Com o objectivo de fazer frente ao candidato do partido no poder, Partido dos trabalhadores (PT), rotulado de esquerda, a oposição indicou Severino, deputado do conservador Partido Progressista (PP), no qual parte do próprio PT veio a votar também.
Pouco depois de eleito, o mesmo Severino estava a comer na mão do presidente Luís Inácio Lula da Silva, fundador do PT.
Sublime ironia da cena. Sublime ingenuidade da oposição. Sublime esperteza do presidente Lula. Sublime safadeza do PT. Sublime oportunismo de Severino.
E é a quem o elegeu que se deve a culpa, também, da tremenda confusão que vai naquela Câmara para arranjar um sucessor.
Severino, apesar de todos os estertores, golpes de cintura, desmentidos e indignações, caiu agora redondo na poça de lama que criou há anos atrás. Na queda, sujou a condecoração da Ordem do Rio Branco que poucos dias antes, sem qualquer justificação plausível, o presidente Lula lhe conferira publicamente, e que teve como resultado a repulsa, expressa também publicamente, por parte de diplomatas envergonhados de partilharem a mesma comenda.
Teria Severino previsto tal desfecho para a sua carreira de mais de 40 anos?
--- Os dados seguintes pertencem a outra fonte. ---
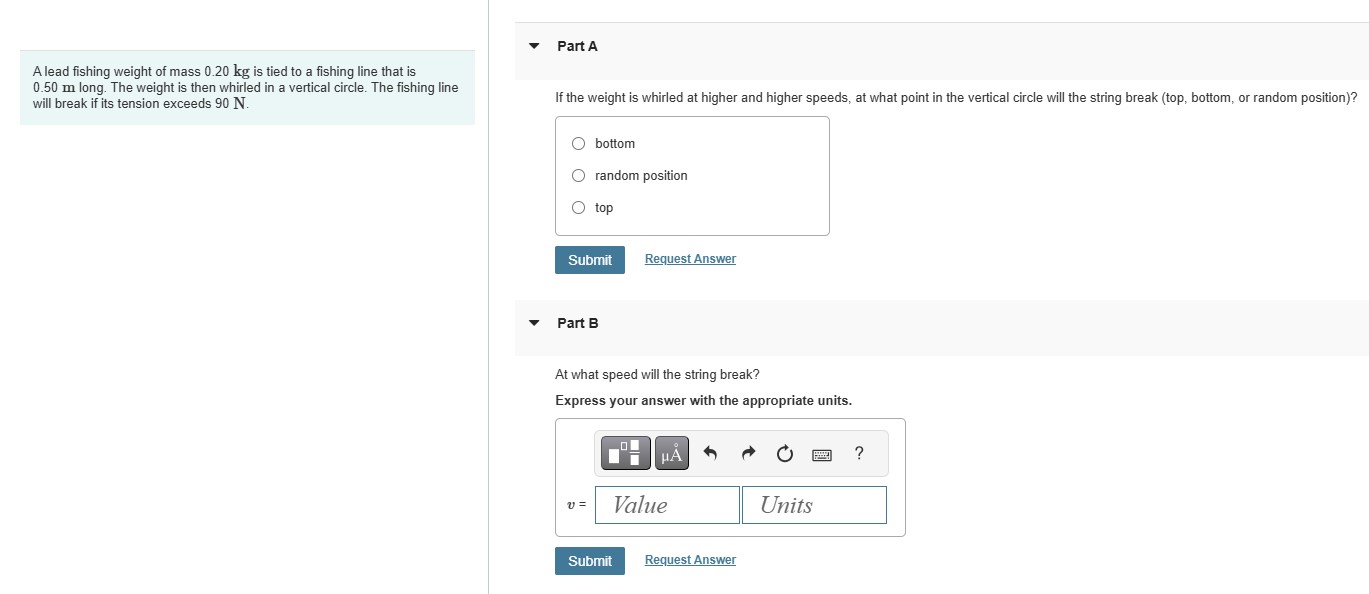Click Request Answer link for Part A
The width and height of the screenshot is (1369, 594).
pyautogui.click(x=690, y=259)

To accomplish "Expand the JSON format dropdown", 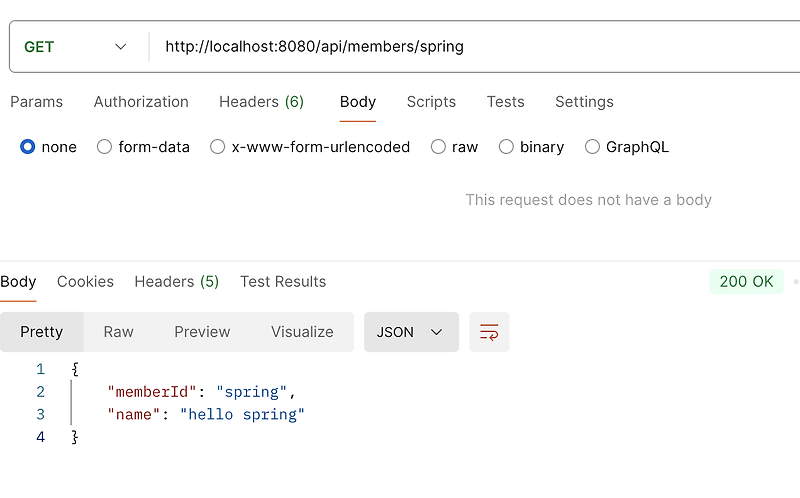I will point(411,332).
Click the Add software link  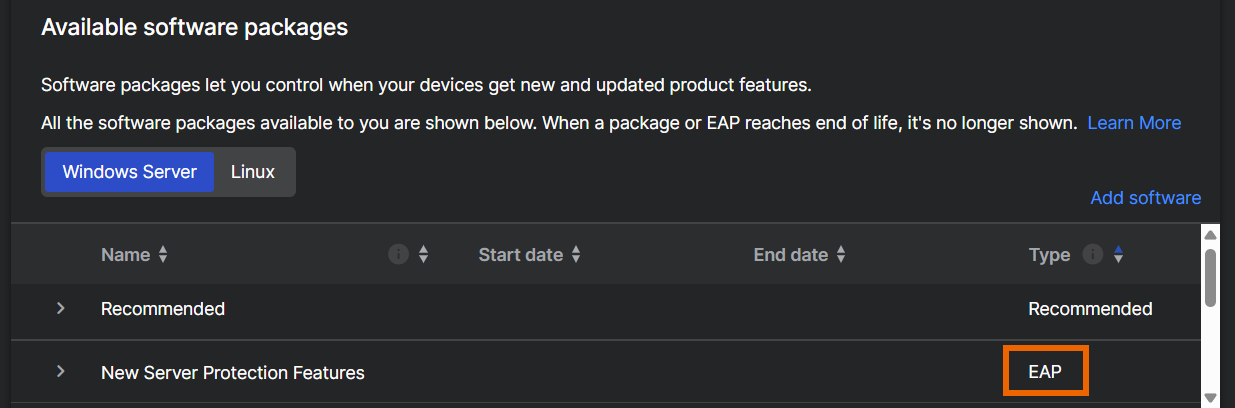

Quando propôs brandura para os deputados corruptos, estaria já a salvaguardar as próprias costas?
Com a Câmara completamente arrasada na imagem e no funcionamento pelos escândalos político-financeiros que estão ainda a ser investigados, vai ser difícil para os mais de 500 parlamentares chegarem a um consenso sobre quem dentre eles estará em condições de representar a Casa, e orientar os seus trabalhos com a dignidade que o cargo exige.
Terá de ser alguém que reúna em simultâneo um conjunto de qualidades como honestidade, isenção, independência, conhecimento, experiência, e capacidade de mediação, negociação e liderança.
Há, com certeza, pessoas portadoras destes requisitos. O embaraço reside em encontrar uma figura que agrade a todas as forças em presença.
A reivindicação feita pelo PT, segundo a qual o partido com maior bancada, o próprio PT, teria direito a sugerir um nome, ainda que regulamentar é, neste momento, por demais absurda para ser levada em conta.
Afinal, ninguém se esquece que o PT é o centro de todo este ciclone, a origem de todo este mega-escândalo que levou o país à pior crise política dos últimos 20 anos. Até agora, foi este partido o que forneceu o maior número de implicados nos subornos, na colecta ilegal para financiamento de campanhas, na evasão de divisas, na lavagem de dinheiro. Muitos dos infractores estão ainda em fase de averiguações e depoimentos. As penas não foram estabelecidas, e muito menos aplicadas. O partido está desmembrado, com debandada de militantes e lutas internas pelo poder.
Em tal estado de coisas, o PT não pode ter a veleidade de sugerir seja o que for, com um mínimo de credibilidade e aceitação.
Na sua maior parte, os partidos estão contaminados pela imoralidade e pela vergonha, logo, sem condições de oferecer um candidato.
A base aliada é um desastre de corrupção, o mesmo acontecendo com alguns dos partidos oposicionistas. Qualquer candidato daí proveniente, por mais honesto que seja, suscitará suspeição e reservas.
Os pequenos partidos não têm força suficiente para, por si sós, polarizarem a unanimidade em torno de alguém. É pena. O PPS, por exemplo, Partido Popular Socialista, teria um bom nome para consideração, Denise Frossard.
A deputada é conhecida em todo o Brasil como um exemplo de coragem e dignidade. A sua experiência como juíza criminal leva ao público a imagem da defesa da legalidade, da legitimidade e da ética.
Alguém avançou a ideia de que seria interessante, por muitos motivos, ter uma mulher como presidente na Câmara dos Deputados. Ela reúne as condições. Outras haverá, por certo, mas Denise tem mostrado, através do protagonismo político, uma personalidade adequada ao exercício do cargo.
Até à decisão, o vice-presidente, deputado José Tomaz Nonô, do Partido da Frente Liberal (PFL), dará para segurar as pontas. Por quanto tempo e para quem, essa a grande incógnita – e a grande complicação.
Mas, bem vistas as coisas, Severino Cavalcanti não tem culpa disso.